It’s that time of the month again, and the little bundle of happiness that is Flying Vinyl has dropped through my door. Featuring not only five new and exciting artists, but also a brand new packaging design, the Flying Vinyl brand seems to be flourishing, and no wonder, with thousands more people becoming addicted to vinyl everyday.
The first artist of the bunch is Sweat, tricking you into thinking that you need to turn up your volume with the subdued intro to ‘Be Complete’ before increasing volume massively themselves, and resonating around your room. I’m not complaining (although perhaps my neighbours are); I’ve always been a firm believer in the idea that a higher volume just unlocks the quality of music. ‘Tambourine’ is more consistent, swaying throughout in a smoky haze of effects, wailing guitars and teasing lyrics, although the track’s centre-section, where the sound dies back slightly, did surprisingly remind me of the drug-fuelled aspect of The Beatles work.
Island give brilliant first impressions, hinting at great emotion with every note, undulating between cathartic outbursts at each chorus, and easy-listening, soft guitar music during the verses on A side ‘Spotless Mind’. ‘Come With Me’ maintains this attitude, drifting along at a pace similar to the verses of the previous track, this time un-broken, and left to roam un-impeded. Island’s sound is one which can very easily connect with large amounts of people; it seems as though most of us could take something from the emotive displays.

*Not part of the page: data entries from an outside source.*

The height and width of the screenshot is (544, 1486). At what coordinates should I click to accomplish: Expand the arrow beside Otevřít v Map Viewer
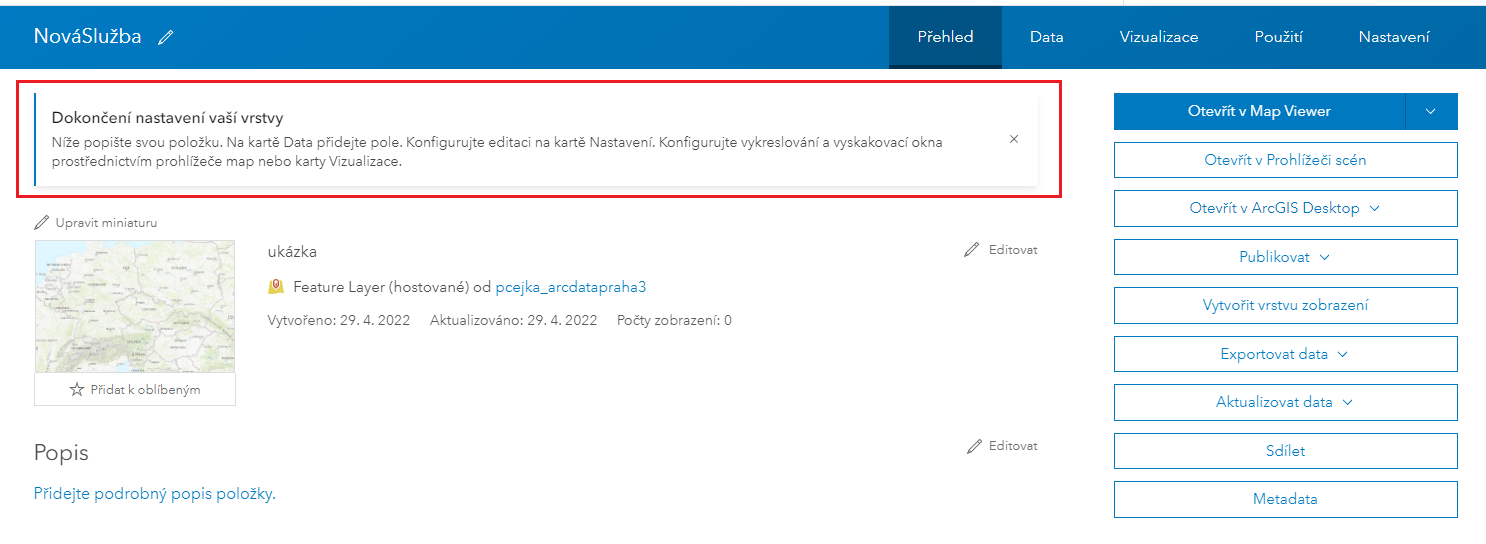(1431, 111)
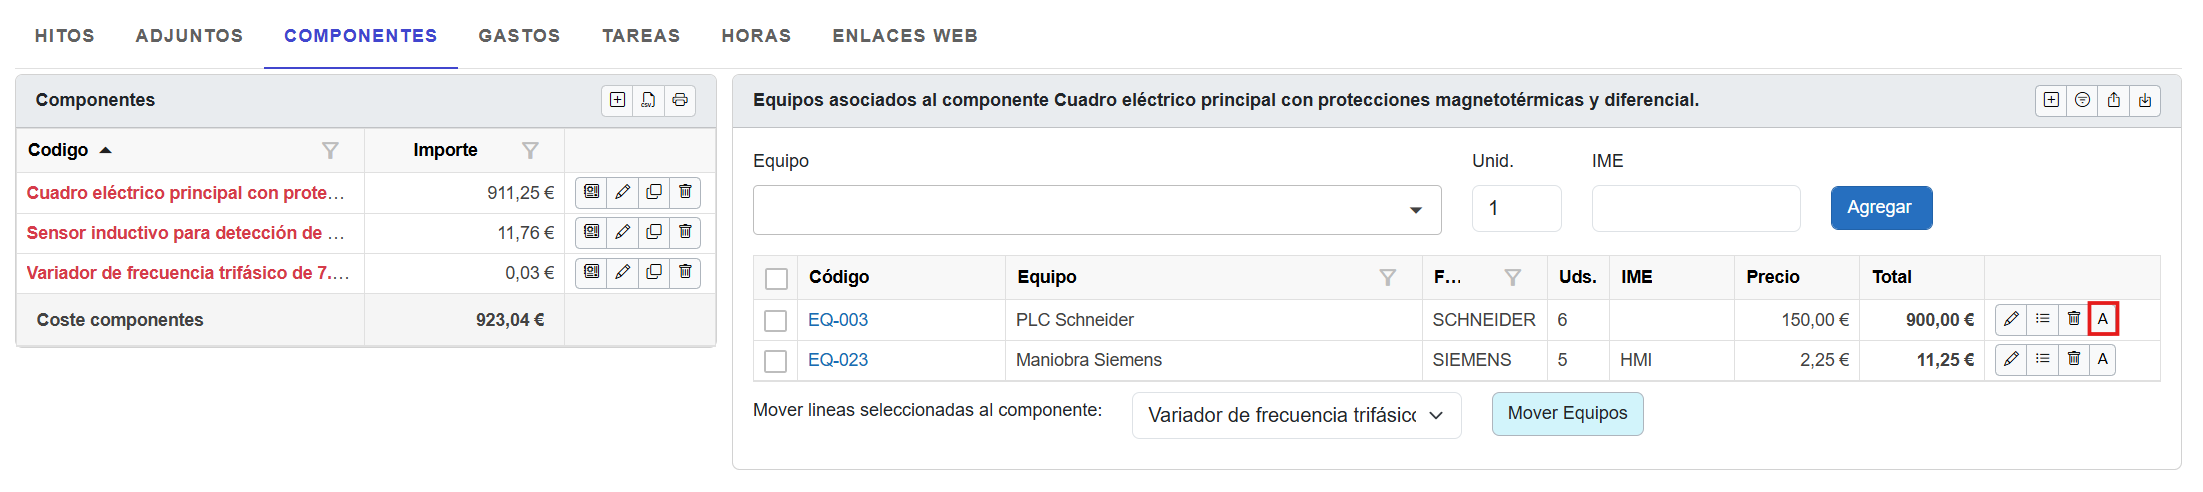The width and height of the screenshot is (2203, 492).
Task: Delete the EQ-023 Maniobra Siemens row
Action: pos(2074,359)
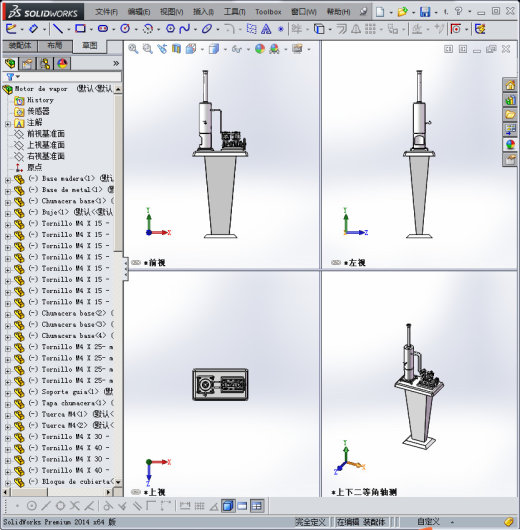This screenshot has height=530, width=520.
Task: Open the dropdown arrow next to Rectangle tool
Action: tap(91, 29)

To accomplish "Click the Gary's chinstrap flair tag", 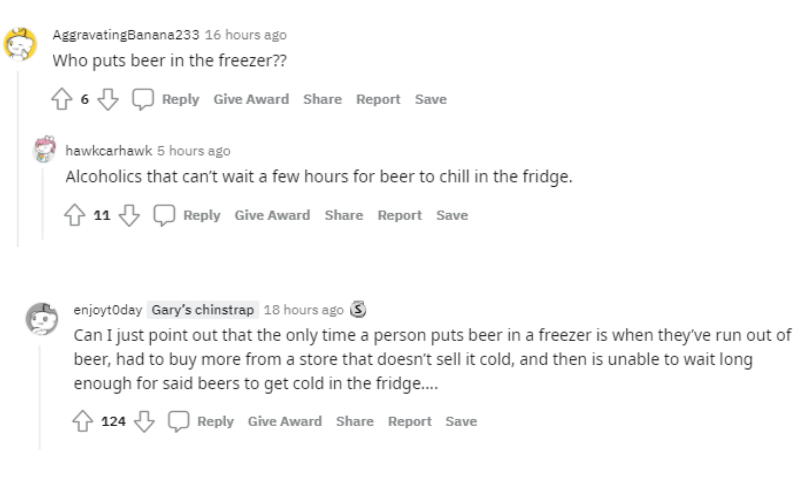I will [203, 310].
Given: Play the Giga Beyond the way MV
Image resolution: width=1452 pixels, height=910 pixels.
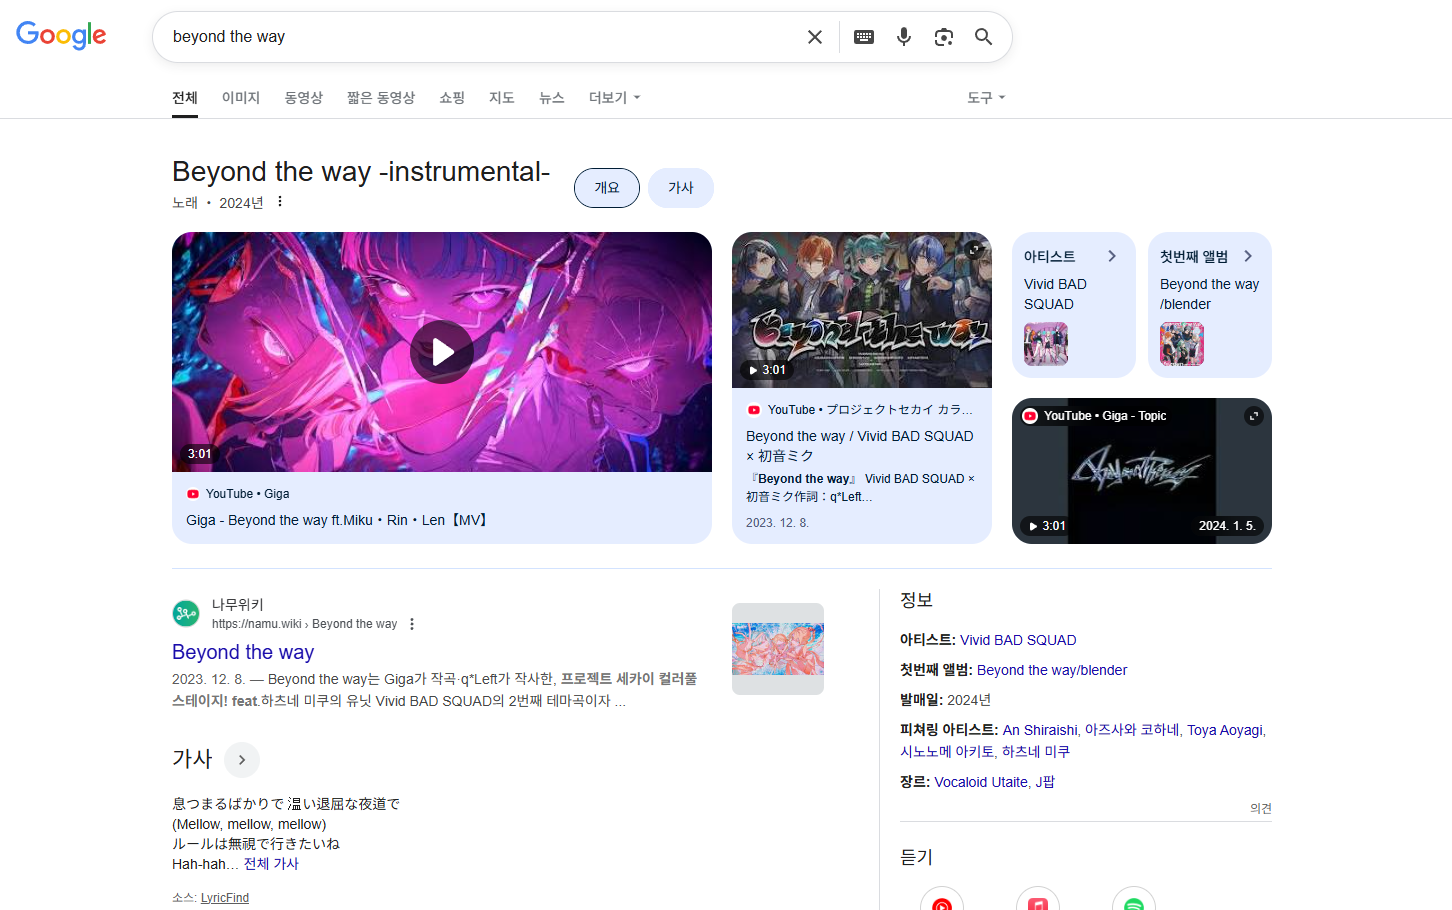Looking at the screenshot, I should click(x=442, y=352).
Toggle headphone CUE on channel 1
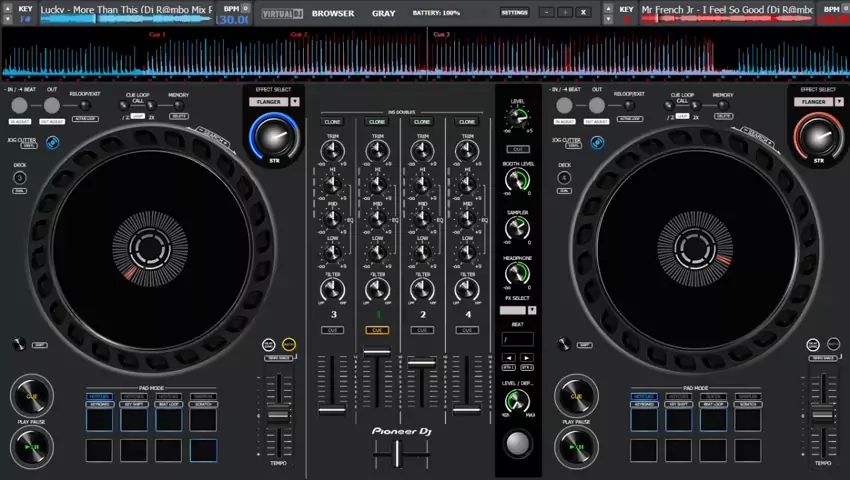Viewport: 850px width, 480px height. coord(377,329)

‘Elodie’ by Ten Fé resonates with me as less ‘brooding’ as Flying Vinyl put it, and more upbeat and feel-good. Perhaps this is the ‘spark of romance’ they talk about, I am unsure, but whatever it is Ten Fé are skilled at manipulating synths in such a way as to produce a sound which can be interpreted so differently by different people. B side ‘Make Me Better’ initially reminds me of ‘Bittersweet Symphony’ by The Verve, possibly due to the similar way in which the string sounds are used to create a powerful atmosphere. However, it is without doubt a track of its own, spelling that good things lay ahead for Ben and Leo.
Straight forward, no-nonsense indie which has the very real potential of a rapid rise in popularity, seen so many times by bands of this type recently, Weekend Wars provide the riffs and funky drum beats that you need to make an indie dance floor filler. ‘She’ could be just that,featuring hi-hat rhythms taken straight from the handbook of disco, coupled with simple guitar patterns and brilliant vocals; all the ingredients are there. Despite this, I think that B-side ‘Easy’ is the better of the two, bringing a wider musical spectrum to the table, highlighting even more skillful songwriting, both lyrically and instrumentally.
The diversity between Telegram’s two tracks is incredible. ‘Jigsaw’ is rough edged rock and roll; driven, powerful and loud. ‘Mr Dan’s Inside Out Dub’ however is odd; the prominent guitar is left on the outskirts, and psychedelia takes the forefront. Whilst ‘Jigsaw’ is by no means weak at home, you can tell it is a live song, and I would love to hear it in such an environment. ‘Mr Dan’s Inside Out Dub’ meanwhile is possibly more fitting played from a turntable, away from other influences, where you can lose yourself in the music. Telegram are an unpredictable entity; free from the beginning from label restrictions, they have grown wild, and we love them for it.
At a time right now where I have too little money to buy records regularly, my delivery from this affordable and great value for money ‘record club’ is something for me to look forward to every month, and, in my opinion, is much more valuable than a magazine subscription, if more expensive. Helping my vinyl collection to grow, and my musical taste to widen at the same time, I won’t be cancelling my membership any time soon.